In Search of the Perfect Pet

Black cat painted by Laura at the age of 2
Portrait of a black cat by Laura, aged 2

The suggestion of a Pet Show as a new PTA fundraiser fills me with  foreboding: it’s bound to trigger a renewed appeal from my nine-year-old daughter Laura for a cat or a dog.

Our household is currently a  pet-free zone. It’s quite a change from the fur-dominated home into which Laura was born. At that point I had four cats, Posy, Mabel, Dolly and Grace. Laura’s first word was not “Mummy” or “Daddy” but “Cat”, and her first proper painting was  a black cat with yellow eyes.

Before Laura was born, I’d worried for months about old wives’ tales of cats inadvertently smothering new babies by curling up and going to sleep on them. I  even invested in a “cat net” – a flimsy, over-priced bit of net curtain material,  meant to repel cats from cots. But I needn’t have worried. It was soon clear which of the small creatures in our house had the upper hand. All were in awe of Laura,  mostly keeping their distance from her shrill sound effects.
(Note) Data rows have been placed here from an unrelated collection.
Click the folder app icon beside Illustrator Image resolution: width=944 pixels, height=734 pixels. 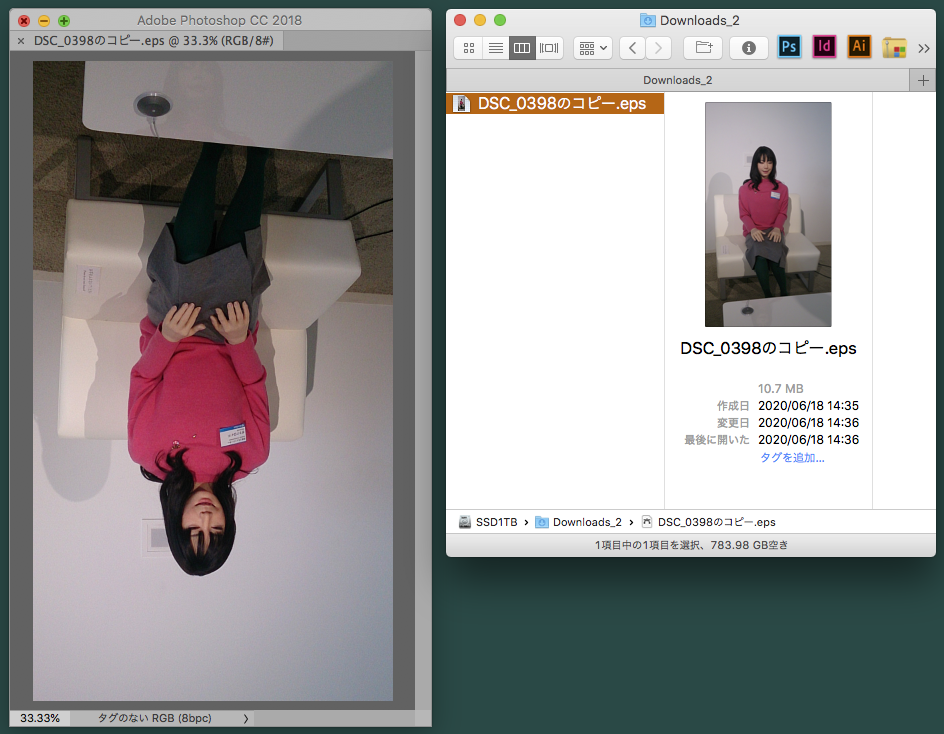pyautogui.click(x=894, y=48)
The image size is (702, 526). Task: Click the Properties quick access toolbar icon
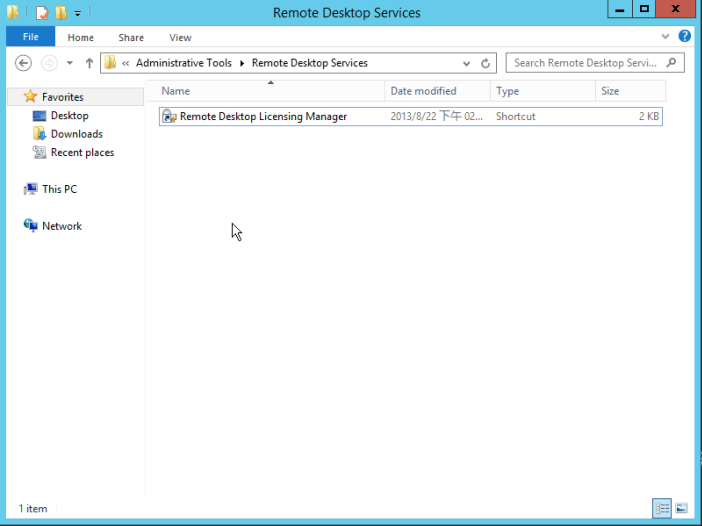[x=42, y=13]
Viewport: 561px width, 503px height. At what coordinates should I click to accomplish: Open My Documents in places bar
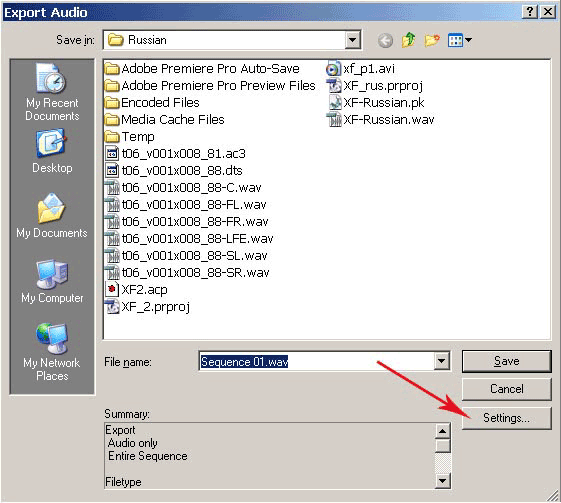52,216
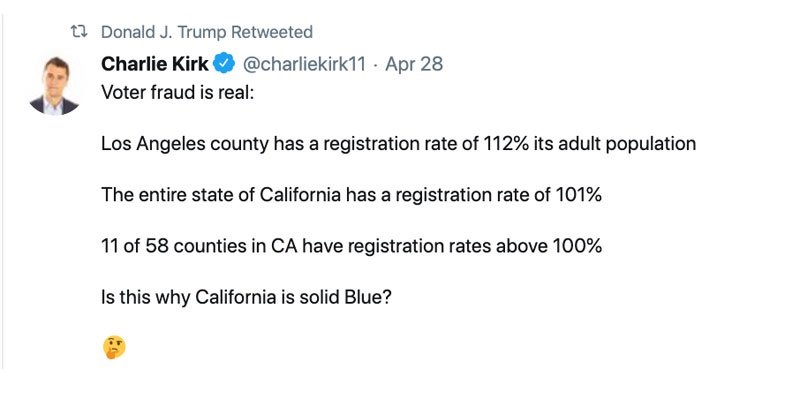Screen dimensions: 800x403
Task: Click the California 101% registration rate line
Action: [352, 195]
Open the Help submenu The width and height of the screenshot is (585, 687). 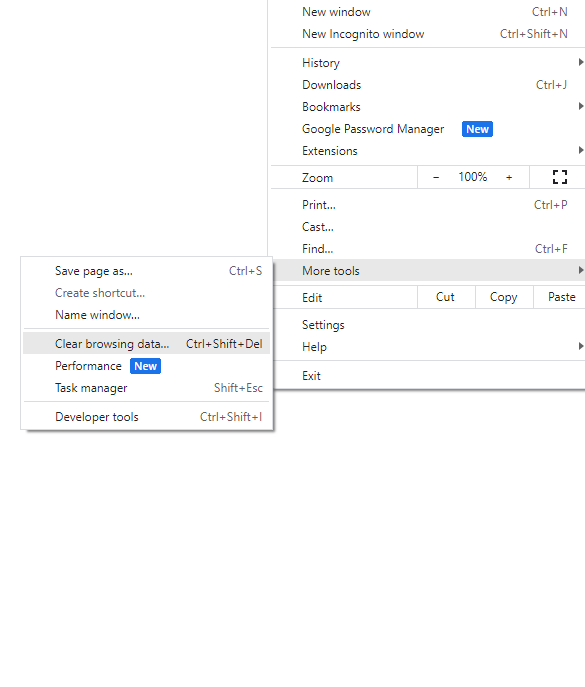pyautogui.click(x=428, y=347)
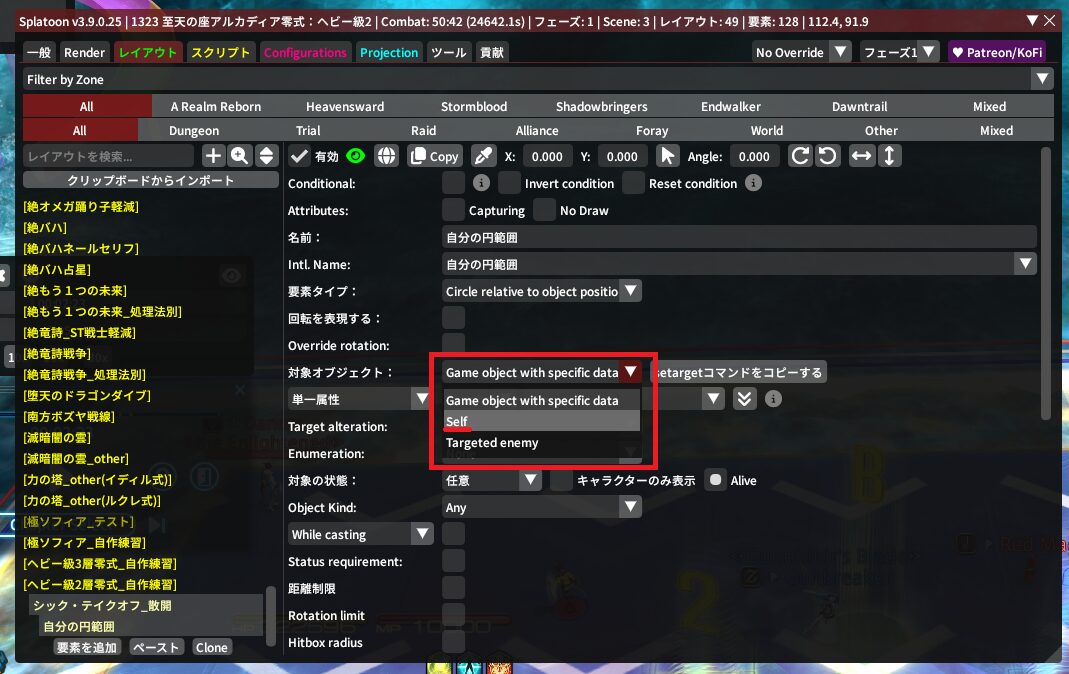The width and height of the screenshot is (1069, 674).
Task: Tick the Capturing attribute checkbox
Action: pyautogui.click(x=454, y=210)
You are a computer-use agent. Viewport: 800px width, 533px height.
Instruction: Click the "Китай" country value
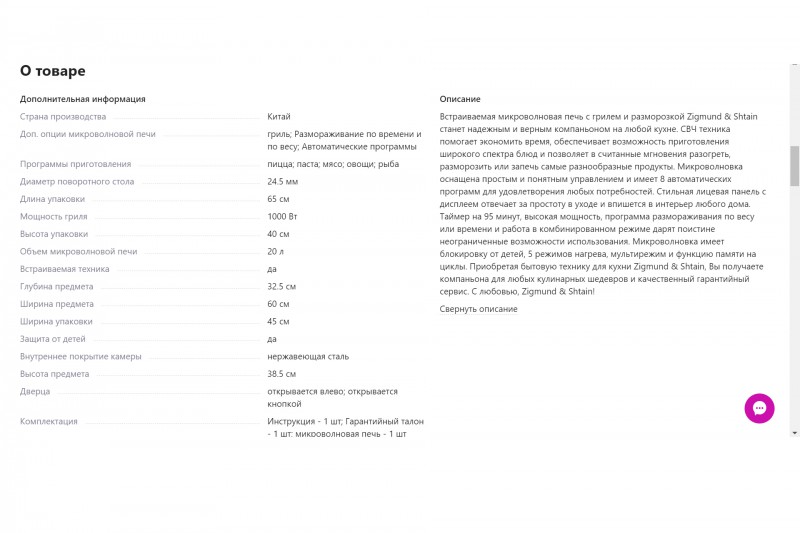pos(279,117)
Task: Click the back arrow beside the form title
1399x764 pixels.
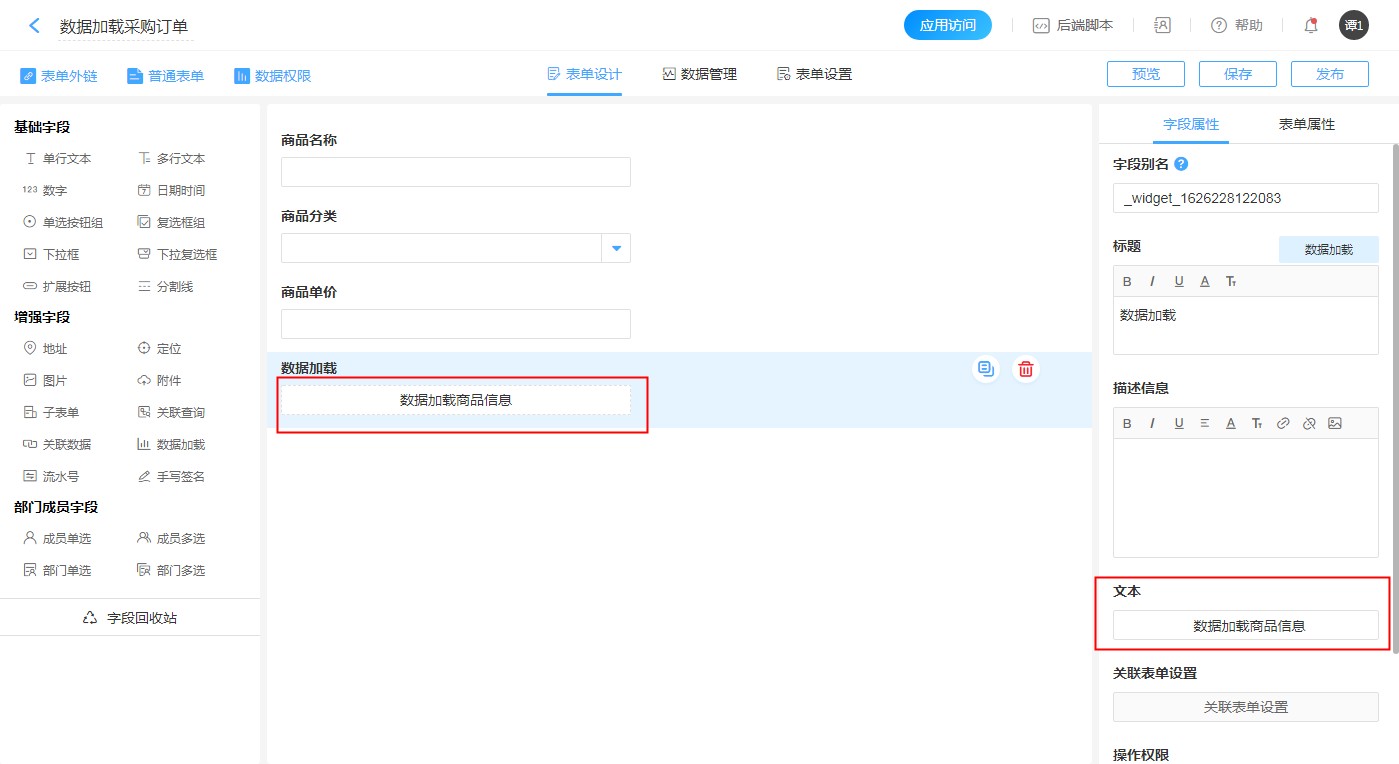Action: pyautogui.click(x=35, y=26)
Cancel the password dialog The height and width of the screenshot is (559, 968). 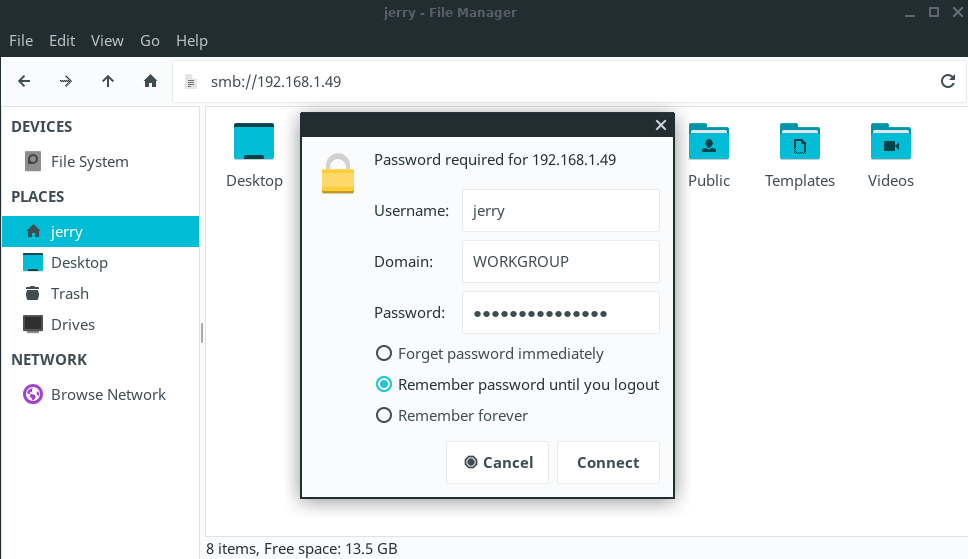[x=498, y=462]
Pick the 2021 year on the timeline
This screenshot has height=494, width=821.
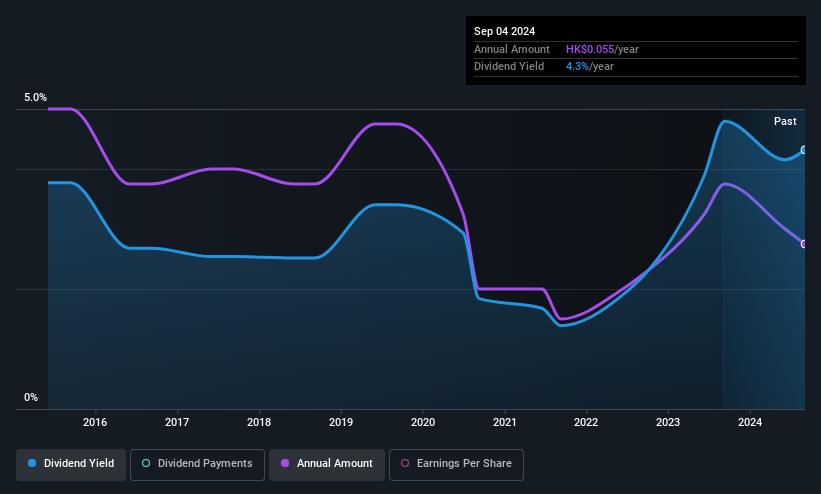click(504, 422)
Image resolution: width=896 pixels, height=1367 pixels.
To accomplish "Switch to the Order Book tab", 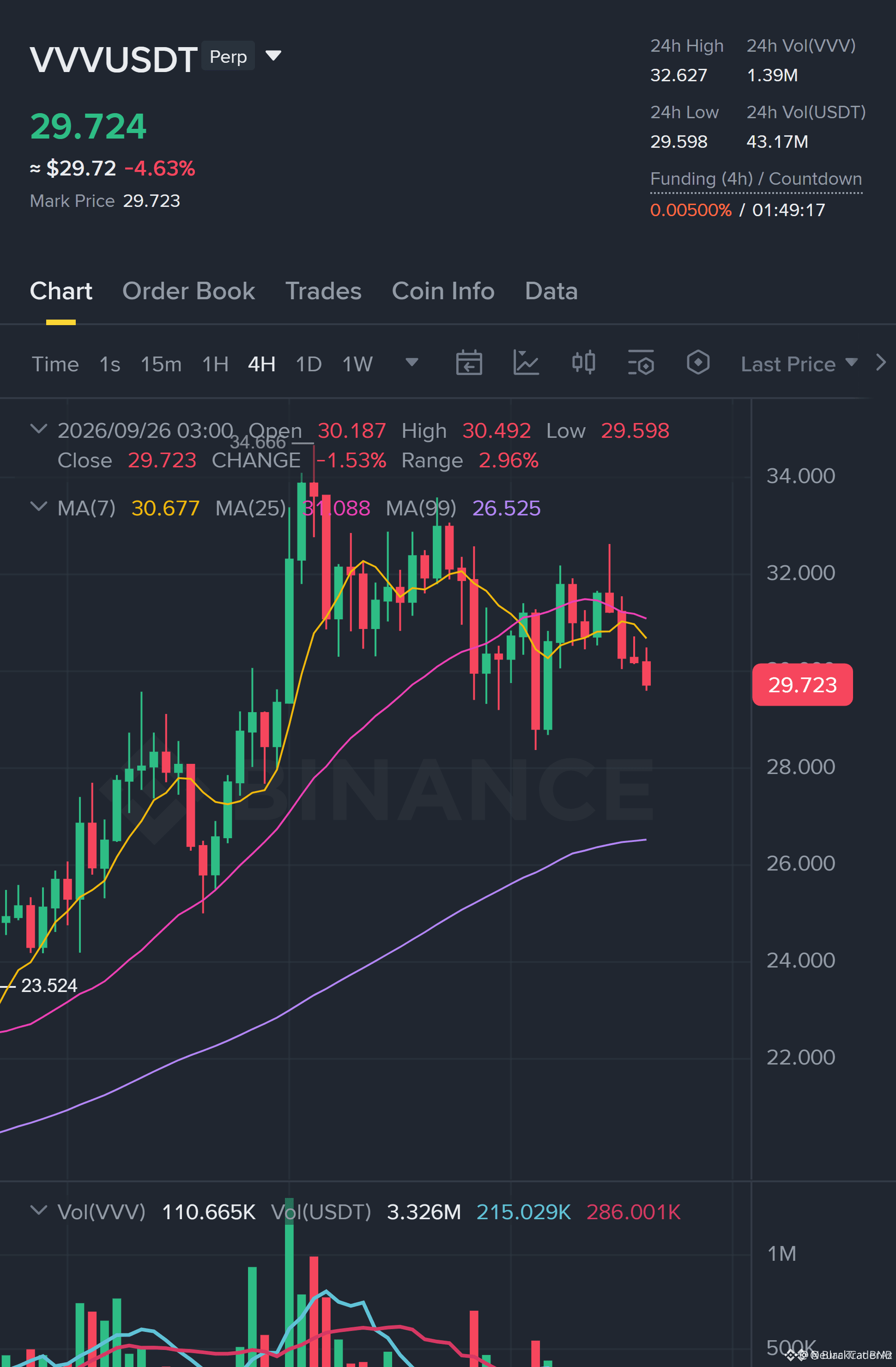I will [x=188, y=291].
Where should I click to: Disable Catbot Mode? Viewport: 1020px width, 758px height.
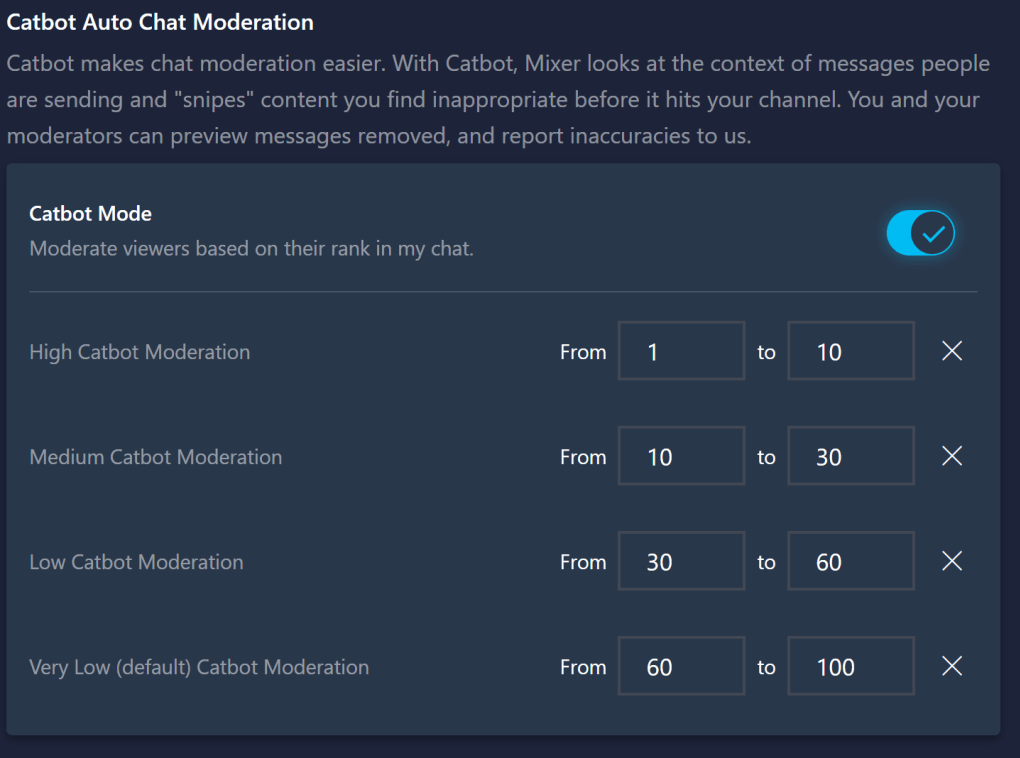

The only one happy to linger was Mabel, our tailless white wonder who had survived a close encounter with a car in kittenhood.  (Not so her tail.)

Brownie the guinea pig with Laura the Brownie
Brownie the guinea pig with Laura the Brownie

Mabel was the most good-natured and sociable cat that I’ve ever had. Whereas the others would run away at the sound of the doorbell, Mabel would bound up to the front door to greet whoever was our visitor. It was therefore not surprising that she was also the most obliging in Laura’s games, letting herself be tucked in to Laura’s doll’s pram and wheeled around the garden.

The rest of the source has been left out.